**WHAT TO WORK ON**
Up to and including the line with "Select the Port", return every line from the start of the entries below exactly.

** Opening INFORMATION GIVEN block **

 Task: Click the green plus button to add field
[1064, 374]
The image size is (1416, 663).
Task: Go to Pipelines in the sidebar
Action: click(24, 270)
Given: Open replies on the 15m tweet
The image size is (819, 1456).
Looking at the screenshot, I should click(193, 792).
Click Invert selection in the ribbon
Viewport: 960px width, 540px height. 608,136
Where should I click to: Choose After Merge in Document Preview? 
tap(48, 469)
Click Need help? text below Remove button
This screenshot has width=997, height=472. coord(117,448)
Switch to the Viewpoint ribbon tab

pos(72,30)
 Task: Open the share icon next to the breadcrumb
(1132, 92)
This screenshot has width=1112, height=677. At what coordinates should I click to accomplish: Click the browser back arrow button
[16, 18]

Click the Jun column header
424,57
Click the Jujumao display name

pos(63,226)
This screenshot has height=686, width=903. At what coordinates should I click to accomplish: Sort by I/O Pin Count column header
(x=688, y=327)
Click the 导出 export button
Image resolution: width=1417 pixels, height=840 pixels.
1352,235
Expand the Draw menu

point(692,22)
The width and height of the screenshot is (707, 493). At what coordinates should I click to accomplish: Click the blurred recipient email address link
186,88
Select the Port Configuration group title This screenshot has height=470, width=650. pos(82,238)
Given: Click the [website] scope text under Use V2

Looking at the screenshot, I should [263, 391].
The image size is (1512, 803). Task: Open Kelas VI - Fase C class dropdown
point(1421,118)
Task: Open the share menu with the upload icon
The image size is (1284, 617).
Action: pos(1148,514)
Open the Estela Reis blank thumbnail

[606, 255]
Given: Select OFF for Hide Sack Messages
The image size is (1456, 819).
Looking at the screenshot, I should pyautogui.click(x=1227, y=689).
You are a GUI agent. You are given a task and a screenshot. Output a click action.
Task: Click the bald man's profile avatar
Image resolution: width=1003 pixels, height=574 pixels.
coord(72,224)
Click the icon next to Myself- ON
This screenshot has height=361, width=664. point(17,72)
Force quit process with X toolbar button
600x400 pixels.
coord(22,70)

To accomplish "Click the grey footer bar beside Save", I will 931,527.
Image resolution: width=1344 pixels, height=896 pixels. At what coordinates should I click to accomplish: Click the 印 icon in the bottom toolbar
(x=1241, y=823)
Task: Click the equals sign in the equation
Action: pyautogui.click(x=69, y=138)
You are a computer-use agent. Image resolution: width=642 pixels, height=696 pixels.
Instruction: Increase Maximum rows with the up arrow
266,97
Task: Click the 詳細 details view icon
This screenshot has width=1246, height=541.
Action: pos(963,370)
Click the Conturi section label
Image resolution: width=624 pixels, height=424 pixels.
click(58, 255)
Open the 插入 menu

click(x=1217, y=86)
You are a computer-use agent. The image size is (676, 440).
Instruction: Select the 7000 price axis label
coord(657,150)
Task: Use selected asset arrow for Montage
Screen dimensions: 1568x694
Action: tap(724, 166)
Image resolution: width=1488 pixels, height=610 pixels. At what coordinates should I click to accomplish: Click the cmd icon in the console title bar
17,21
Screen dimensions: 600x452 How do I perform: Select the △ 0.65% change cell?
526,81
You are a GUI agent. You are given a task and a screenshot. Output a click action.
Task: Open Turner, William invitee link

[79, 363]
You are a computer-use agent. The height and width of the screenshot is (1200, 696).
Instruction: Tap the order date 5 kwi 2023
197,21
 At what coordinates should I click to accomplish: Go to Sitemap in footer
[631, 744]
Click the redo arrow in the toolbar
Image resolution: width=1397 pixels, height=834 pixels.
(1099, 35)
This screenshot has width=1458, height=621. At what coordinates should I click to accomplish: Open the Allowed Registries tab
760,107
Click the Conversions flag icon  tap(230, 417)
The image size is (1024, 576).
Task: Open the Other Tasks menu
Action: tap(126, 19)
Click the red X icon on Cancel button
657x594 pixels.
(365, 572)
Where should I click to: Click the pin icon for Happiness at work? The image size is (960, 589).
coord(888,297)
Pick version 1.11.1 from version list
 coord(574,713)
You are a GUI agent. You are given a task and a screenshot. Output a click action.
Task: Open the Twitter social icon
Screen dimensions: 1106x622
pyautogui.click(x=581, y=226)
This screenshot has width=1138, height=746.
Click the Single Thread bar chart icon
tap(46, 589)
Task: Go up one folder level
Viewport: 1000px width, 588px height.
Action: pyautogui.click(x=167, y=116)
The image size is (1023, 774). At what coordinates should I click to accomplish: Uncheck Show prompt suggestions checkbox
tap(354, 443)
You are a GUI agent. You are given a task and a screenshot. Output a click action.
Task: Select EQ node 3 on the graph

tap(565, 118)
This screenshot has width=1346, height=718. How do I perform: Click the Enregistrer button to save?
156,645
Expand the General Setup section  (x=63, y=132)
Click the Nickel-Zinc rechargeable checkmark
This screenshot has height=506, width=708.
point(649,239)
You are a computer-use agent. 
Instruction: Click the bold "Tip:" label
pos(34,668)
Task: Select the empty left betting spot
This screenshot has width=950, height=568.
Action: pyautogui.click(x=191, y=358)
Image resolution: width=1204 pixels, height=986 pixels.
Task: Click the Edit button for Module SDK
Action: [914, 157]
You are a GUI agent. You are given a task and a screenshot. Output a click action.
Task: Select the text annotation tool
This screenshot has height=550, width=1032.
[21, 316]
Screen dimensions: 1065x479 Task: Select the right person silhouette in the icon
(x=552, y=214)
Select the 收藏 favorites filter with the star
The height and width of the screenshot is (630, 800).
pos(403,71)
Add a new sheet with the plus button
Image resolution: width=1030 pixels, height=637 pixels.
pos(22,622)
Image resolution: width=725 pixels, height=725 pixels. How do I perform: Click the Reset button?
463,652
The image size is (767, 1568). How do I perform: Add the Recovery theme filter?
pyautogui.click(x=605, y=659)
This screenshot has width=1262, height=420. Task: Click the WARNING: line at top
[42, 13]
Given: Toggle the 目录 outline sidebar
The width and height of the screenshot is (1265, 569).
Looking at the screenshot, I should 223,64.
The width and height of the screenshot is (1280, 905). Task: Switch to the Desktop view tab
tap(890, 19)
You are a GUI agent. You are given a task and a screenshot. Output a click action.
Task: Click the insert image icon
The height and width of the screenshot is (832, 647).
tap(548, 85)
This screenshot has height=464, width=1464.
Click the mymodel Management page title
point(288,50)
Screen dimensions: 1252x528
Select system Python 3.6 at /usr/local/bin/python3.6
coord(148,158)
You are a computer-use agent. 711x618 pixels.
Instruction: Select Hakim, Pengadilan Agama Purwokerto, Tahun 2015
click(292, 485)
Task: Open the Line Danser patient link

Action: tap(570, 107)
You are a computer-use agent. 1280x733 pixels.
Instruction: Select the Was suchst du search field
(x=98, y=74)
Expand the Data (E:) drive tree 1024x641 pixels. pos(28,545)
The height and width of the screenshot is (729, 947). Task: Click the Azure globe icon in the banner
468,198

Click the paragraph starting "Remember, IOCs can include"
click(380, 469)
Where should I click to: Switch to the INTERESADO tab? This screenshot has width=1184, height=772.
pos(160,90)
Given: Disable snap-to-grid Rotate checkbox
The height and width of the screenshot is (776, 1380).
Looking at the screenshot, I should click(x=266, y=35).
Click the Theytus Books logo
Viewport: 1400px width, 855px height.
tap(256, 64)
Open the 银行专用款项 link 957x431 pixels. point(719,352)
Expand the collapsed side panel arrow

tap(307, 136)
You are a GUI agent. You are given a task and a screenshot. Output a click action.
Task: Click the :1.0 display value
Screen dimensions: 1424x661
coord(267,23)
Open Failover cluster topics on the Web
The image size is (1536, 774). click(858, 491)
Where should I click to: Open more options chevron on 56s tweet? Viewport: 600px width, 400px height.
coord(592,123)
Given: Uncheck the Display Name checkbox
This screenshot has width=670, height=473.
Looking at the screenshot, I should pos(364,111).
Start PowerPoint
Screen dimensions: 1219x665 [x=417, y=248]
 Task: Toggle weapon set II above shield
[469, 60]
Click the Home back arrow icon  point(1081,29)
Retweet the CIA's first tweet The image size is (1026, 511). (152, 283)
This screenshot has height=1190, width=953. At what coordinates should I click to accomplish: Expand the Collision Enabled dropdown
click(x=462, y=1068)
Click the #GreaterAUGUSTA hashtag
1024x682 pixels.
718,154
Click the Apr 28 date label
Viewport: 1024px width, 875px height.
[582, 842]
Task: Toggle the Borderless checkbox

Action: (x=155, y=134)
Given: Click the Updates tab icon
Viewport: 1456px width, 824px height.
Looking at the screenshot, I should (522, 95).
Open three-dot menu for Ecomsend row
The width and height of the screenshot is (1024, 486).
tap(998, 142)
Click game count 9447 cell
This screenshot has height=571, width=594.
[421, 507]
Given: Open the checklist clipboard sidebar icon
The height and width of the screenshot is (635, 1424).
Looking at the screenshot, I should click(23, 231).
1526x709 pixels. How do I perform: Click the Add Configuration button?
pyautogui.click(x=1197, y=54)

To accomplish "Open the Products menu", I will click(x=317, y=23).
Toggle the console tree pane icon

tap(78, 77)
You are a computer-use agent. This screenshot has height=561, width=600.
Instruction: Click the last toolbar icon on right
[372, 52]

** Closing INFORMATION GIVEN block **

**EXERCISE RESULT**
 Task: Click the green plus button to add field
[1064, 374]
The image size is (1416, 663).
Task: Go to Pipelines in the sidebar
Action: click(24, 270)
Given: Open replies on the 15m tweet
The image size is (819, 1456).
Looking at the screenshot, I should click(193, 792).
Click Invert selection in the ribbon
Viewport: 960px width, 540px height. 608,136
Where should I click to: Choose After Merge in Document Preview? 
tap(48, 469)
Click Need help? text below Remove button
This screenshot has width=997, height=472. coord(117,448)
Switch to the Viewpoint ribbon tab

pos(72,30)
 Task: Open the share icon next to the breadcrumb
(1132, 92)
This screenshot has width=1112, height=677. At what coordinates should I click to accomplish: Click the browser back arrow button
[16, 18]

Click the Jun column header
424,57
Click the Jujumao display name

pos(63,226)
This screenshot has height=686, width=903. At what coordinates should I click to accomplish: Sort by I/O Pin Count column header
(x=688, y=327)
Click the 导出 export button
Image resolution: width=1417 pixels, height=840 pixels.
1352,235
Expand the Draw menu

point(692,22)
The width and height of the screenshot is (707, 493). At what coordinates should I click to accomplish: Click the blurred recipient email address link
186,88
Select the Port Configuration group title This screenshot has height=470, width=650. pos(82,238)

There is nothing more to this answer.